The Penn State University football scandal has been ugly in a variety of ways, but not all of them are immediately obvious. In particular, the mainstream press, so proud of its progressive views on most moral matters, showed the puritanical streak they always reveal when a person widely believed to be of good moral character can be knocked down and branded a hypocrite. The media coverage in this case displayed the classic American journalism tactic of conveying salacious stories under cover of moral indignation. This was obvious in the rush to make Penn State football coach Joe Paterno the center of the story.

The real focus should naturally have been former Penn State defensive coordinator Jerry Sandusky and the Penn State officials who knowingly covered up the knowledge of Sandusky’s misdeeds. What Sandusky allegedly did to so many innocent boys over the course of at least two decades and probably more ought to be enough to make him the obvious villain in this story, the clear center of the press coverage. Yet he was rather quickly shoved to the background — my web search for stories on the scandal found that four times as many mentioned Penn State coach Joe Paterno as mentioned Sandusky.

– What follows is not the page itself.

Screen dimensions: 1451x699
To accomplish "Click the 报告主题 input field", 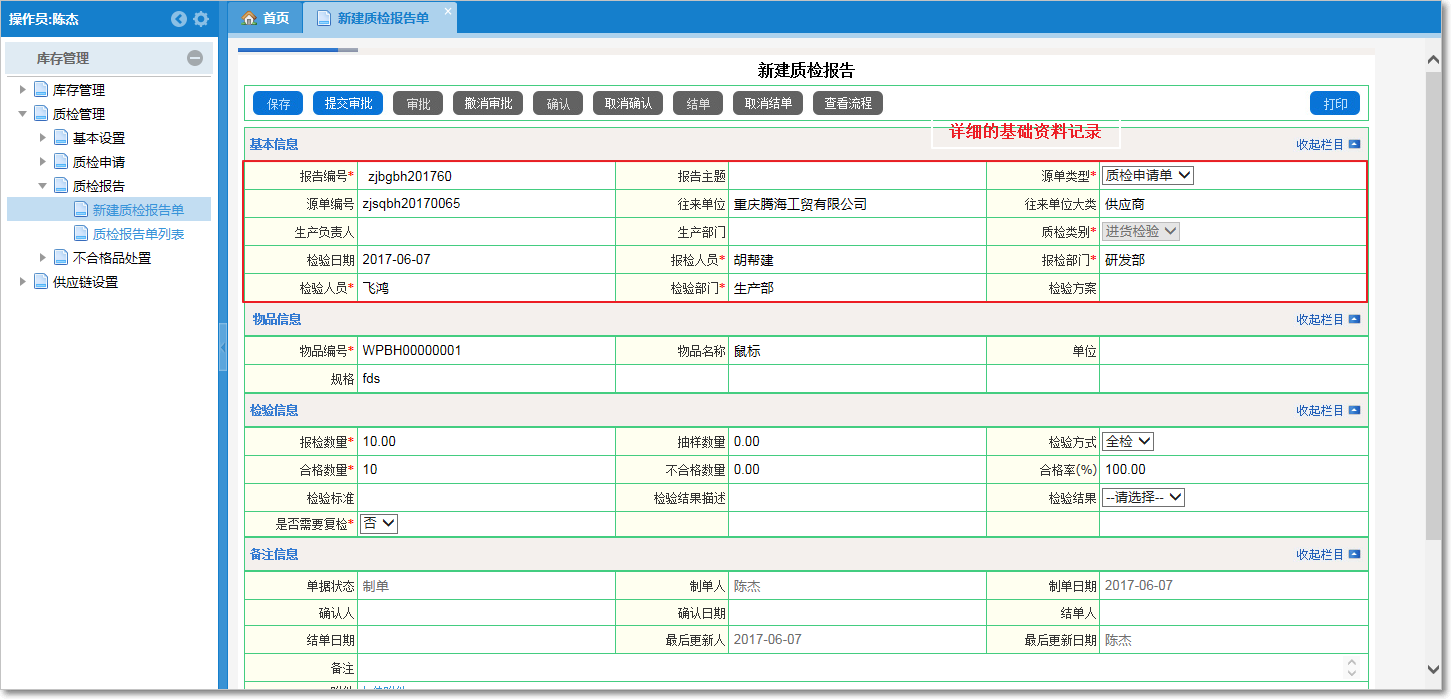I will click(856, 176).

It is equally clear that Penn State athletic director Tim Curley and vice president Gary Schultz are morally culpable and that they engaged in criminal behavior in covering up the matter, according to the grand jury testimony. There is no telling, at this point, how many boys were victimized as a result of their alleged refusal to bring the matter to the attention of the proper authorities when they apparently knew full well that a criminal action had been done on their watch. The same allegedly applies to university president Graham Spanier, who was fired by the institution’s board of trustees.

Yet all of these obvious alleged wrongdoings were given much less coverage than was accorded to Penn State coach Paterno. Instead of a story about sexual predation and a cover-up by government employees, this became a story about hypocrisy — a particular obsession of the U.S. media in recent years. Paterno should indeed have been subjected to much scrutiny for his involvement in the matter, but his emergence as the central cause of concern indicates an agenda among the press, whipped into a frenzy by a partiality toward simplistic, heroes-and-villains storylines.

It’s apparent that Paterno was wrong in failing to follow up on the matter after sending it up the chain of authority, according to the grand jury testimony. He should have kept after them, it’s now clear. And the lateness and weakness of his mea culpa suggests a lack of sympathy toward the victims, something which he did not correct until a few days into the week’s events.